Internasional
Meski Lolos dari Resesi, Jepang Masih Dihadang Awan Gelap
Wangi Sinintya Mangkuto, CNBC Indonesia
14 February 2019 13:02

Tokyo, CNBC Indonesia - Ekonomi Jepang berhasil tumbuh pada kuartal keempat tahun lalu karena pengeluaran bisnis dan konsumen pulih dari bencana alam. Namun, proteksionisme perdagangan global tetap menjadi risiko bagi negara tersebut.
Pertumbuhan ekonomi yang disetahunkan mencapai 1,4% pada periode Oktober-Desember, sesuai dengan estimasi median dalam jajak pendapat Reuters.

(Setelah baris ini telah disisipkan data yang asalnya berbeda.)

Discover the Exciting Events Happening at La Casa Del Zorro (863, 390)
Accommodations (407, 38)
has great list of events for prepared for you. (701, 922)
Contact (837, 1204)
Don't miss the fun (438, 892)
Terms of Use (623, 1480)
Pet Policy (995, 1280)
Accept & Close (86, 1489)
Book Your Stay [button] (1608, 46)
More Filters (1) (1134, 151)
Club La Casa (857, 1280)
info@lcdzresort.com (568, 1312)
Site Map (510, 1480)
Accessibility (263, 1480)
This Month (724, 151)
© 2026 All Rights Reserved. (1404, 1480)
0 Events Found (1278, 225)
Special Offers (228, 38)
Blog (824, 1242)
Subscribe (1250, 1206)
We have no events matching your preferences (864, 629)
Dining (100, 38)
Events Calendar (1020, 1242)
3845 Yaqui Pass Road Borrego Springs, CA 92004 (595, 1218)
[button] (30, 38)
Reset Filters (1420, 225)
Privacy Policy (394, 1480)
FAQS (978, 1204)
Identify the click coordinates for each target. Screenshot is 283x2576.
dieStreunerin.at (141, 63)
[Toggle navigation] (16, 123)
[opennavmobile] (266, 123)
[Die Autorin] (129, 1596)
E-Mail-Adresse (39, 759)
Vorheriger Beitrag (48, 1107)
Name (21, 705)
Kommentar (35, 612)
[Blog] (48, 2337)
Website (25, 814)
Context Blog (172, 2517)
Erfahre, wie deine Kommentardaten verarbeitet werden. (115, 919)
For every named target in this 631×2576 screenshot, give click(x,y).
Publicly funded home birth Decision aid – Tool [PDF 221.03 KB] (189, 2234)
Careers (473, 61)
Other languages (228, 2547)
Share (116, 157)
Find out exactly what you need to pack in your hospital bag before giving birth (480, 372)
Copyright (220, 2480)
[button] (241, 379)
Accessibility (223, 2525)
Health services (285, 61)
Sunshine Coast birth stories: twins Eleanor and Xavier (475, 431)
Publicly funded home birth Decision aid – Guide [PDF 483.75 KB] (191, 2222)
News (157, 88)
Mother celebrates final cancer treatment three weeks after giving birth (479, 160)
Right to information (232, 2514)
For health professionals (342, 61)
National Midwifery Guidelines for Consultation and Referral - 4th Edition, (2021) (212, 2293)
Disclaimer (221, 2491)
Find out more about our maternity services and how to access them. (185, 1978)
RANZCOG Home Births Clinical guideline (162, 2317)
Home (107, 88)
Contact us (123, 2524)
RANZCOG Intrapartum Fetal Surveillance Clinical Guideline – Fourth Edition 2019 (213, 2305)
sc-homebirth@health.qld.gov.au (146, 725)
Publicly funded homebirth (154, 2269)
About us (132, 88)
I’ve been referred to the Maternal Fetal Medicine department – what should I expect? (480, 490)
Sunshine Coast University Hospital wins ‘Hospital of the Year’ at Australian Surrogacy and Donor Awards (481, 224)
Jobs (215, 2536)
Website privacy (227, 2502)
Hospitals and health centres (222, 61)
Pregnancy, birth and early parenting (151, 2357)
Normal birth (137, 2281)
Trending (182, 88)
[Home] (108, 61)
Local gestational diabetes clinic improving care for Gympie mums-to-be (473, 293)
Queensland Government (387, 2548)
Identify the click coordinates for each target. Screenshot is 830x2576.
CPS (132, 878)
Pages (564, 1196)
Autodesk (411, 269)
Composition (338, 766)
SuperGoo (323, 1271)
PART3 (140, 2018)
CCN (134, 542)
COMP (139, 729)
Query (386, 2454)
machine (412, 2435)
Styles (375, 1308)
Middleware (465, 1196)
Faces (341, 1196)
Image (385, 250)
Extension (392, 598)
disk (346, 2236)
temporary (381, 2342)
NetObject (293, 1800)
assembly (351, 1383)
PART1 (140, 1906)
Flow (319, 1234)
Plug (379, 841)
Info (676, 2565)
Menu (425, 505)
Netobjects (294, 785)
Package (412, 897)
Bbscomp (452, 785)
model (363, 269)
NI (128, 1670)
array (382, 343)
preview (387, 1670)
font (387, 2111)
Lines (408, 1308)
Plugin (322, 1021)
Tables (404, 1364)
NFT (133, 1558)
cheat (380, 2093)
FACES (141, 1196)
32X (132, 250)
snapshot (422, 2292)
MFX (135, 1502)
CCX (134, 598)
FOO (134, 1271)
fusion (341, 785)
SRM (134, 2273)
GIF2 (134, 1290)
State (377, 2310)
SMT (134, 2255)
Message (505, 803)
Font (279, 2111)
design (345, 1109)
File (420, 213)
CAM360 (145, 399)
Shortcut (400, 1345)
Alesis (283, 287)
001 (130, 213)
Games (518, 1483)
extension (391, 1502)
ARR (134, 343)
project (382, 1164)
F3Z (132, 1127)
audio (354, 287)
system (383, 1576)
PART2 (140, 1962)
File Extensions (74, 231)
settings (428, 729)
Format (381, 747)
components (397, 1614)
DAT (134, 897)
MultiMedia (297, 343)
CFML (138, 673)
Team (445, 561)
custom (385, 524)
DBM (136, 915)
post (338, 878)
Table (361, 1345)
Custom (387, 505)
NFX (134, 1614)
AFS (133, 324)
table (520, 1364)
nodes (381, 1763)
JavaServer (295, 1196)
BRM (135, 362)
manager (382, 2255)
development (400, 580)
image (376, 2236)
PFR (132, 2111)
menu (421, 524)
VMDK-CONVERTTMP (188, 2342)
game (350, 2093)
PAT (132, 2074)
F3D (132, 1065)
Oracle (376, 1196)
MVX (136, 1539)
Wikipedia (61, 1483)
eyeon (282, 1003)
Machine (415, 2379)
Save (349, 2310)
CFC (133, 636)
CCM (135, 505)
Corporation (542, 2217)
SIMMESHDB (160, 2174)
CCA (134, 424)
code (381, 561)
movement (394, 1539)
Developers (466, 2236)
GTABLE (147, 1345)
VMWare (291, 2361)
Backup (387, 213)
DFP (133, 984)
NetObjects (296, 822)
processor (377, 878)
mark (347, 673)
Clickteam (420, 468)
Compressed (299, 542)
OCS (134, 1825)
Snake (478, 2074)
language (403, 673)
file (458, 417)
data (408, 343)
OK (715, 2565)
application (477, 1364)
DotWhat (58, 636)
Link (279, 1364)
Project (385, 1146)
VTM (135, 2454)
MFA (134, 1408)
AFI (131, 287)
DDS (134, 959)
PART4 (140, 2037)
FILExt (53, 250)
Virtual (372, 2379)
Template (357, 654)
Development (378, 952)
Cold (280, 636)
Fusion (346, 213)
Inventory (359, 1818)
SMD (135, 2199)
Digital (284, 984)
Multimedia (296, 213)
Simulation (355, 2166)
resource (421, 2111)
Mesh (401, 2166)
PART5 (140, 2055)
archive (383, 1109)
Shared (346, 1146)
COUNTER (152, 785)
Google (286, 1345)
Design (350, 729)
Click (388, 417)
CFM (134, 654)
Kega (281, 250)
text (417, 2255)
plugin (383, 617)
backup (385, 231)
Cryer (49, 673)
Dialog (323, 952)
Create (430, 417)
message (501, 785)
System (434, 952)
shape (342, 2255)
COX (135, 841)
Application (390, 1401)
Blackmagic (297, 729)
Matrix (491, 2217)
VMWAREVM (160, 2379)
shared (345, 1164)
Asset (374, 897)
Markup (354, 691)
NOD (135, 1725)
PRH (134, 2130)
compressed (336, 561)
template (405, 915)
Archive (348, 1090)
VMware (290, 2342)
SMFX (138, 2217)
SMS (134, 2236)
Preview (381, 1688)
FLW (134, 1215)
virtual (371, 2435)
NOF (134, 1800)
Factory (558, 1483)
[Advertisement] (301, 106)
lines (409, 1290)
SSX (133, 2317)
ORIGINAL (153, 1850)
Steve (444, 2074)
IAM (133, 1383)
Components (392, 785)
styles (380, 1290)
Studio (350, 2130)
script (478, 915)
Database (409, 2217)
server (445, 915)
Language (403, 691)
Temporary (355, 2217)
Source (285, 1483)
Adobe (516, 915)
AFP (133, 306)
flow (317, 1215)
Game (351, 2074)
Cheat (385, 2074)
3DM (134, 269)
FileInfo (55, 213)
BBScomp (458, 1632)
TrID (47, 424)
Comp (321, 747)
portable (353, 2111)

Sebelumnya, Jepang mengalami kontraksi yang disetahunkan sebesar 2,6% pada Juli-September karena banjir dan gempa bumi menghentikan produksi industri untuk sementara.
Resesi adalah penurunan aktivitas ekonomi yang sangat signifikan yang berlangsung selama lebih dari beberapa bulan. Sebuah perekonomian bisa dikatakan mengalami resesi jika pertumbuhan ekonominya negatif selama dua kuartal berturut-turut.
Data juga menunjukkan ekspor riil naik 0,9% pada periode Oktober-Desember dibandingkan kuartal sebelumnya, yang merupakan kenaikan tercepat dalam setahun.
Terlepas dari peningkatan pengiriman, beberapa ekonom tetap khawatir bahwa ekspor akan melemah tahun ini jika Amerika Serikat (AS) dan China tidak menyelesaikan sengketa perdagangan mereka.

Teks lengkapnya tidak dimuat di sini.